Though the sound is fundamentally different from what we’ve become used to when listening to recorded music, one is rapidly drawn in. The strange beauty of these performances washes over the listener, and soon the technology is of no significance whatsoever. One is magically transported into the presence of these ghosts who are full of art and magic. Bozie Sturdivant’s recording of “Ain’t No Grave Can Hold My Body Down” is particularly powerful, and Christine and Katherine Shipp’s zesty “Sea Lion Woman” is barely a minute in length but as strong as an ox and playful as a sprite. W. H. Stepp’s thrilling fiddling of “Bonaparte’s Retreat” is every bit as exuberant as Copland’s Rodeo, which lifts this theme note for note.
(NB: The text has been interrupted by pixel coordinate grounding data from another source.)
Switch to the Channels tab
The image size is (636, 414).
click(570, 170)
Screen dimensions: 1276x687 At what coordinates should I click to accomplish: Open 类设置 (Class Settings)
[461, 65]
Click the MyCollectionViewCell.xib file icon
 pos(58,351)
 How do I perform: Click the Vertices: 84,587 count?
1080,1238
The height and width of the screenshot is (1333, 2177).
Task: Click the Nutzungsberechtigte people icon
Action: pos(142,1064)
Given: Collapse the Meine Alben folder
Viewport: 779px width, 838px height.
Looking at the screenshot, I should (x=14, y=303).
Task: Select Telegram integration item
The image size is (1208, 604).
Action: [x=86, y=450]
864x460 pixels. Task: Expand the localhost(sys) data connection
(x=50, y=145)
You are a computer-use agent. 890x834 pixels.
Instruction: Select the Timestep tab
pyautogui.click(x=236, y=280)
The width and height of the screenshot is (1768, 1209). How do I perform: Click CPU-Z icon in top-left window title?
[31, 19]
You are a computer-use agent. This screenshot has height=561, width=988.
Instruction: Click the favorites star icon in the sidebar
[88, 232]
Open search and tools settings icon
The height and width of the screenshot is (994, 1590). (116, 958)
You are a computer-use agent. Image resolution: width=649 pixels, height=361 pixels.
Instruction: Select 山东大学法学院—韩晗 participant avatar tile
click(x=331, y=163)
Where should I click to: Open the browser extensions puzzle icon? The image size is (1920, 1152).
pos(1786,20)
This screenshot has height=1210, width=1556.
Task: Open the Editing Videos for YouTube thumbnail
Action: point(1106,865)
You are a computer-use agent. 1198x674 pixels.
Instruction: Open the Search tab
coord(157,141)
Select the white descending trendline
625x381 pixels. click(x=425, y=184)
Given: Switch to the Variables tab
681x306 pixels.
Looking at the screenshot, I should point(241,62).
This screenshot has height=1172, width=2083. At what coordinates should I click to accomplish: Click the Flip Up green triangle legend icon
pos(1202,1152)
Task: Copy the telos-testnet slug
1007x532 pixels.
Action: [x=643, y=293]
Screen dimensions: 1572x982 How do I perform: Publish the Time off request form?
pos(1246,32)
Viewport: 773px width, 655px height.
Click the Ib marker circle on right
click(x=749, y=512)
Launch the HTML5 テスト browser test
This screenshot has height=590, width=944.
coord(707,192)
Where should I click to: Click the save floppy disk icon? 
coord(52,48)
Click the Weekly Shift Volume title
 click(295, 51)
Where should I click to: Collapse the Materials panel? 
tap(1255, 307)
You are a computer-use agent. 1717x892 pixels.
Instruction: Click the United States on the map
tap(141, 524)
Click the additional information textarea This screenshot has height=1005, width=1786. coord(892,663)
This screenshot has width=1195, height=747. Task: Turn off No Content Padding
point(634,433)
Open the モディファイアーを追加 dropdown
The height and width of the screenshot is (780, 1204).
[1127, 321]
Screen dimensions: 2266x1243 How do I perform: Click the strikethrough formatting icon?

In many cases one can hear in these rustic renditions the future progression of more standard popular musical styles—Luther Strong’s fiddling on “Glory in the Meetinghouse” clearly sets the stage for Bill Monroe’s “Jerusalem Ridge,” and Texas Gladden’s “One Morning in May” is as foundational to American country music as anything the Carter family ever recorded.

But these recordings are also revelatory texts with much more to tell us than meets the ear. Stephen Wade gently but insistently teases out the meaning from each song. Here he sums up his tale of Texas fiddler Jess Morris and his song “Goodbye Old Paint”: “It begins in a heritage of British song imported to the Appalachians and spread beyond, to reach a trail-herding former slave on his way to Wyoming. Barely an adult himself, he sang it to young Jess, who later refined it on his fiddle beneath a dugout’s makeshift roof.” Wade goes on to describe a life of music that cuts a dazzling arc through time, social class, and geography, and ends with this: “The piece of art Jess wanted us to remember him by was born of a creative process as irrepressible as his own indomitable spirit. In that beloved song he left behind, he gave not only of himself, but something of America too, and its promise.” The writing here may veer a bit toward the sentimental, but this enthusiasm is genuine, going a long way to justify the passion Wade exudes.

Folk art is too often hidden in the shadows of fine art and high culture, yet in many ways it provides a better way of understanding who we are and what we come from. Wade’s articulation of the importance of these songs and the circumstances of their preservation puts this music at the heart of our shared American experience. Indeed there is beautiful music all around us, and we can be grateful to Stephen Wade for pointing it out and helping us to hear it.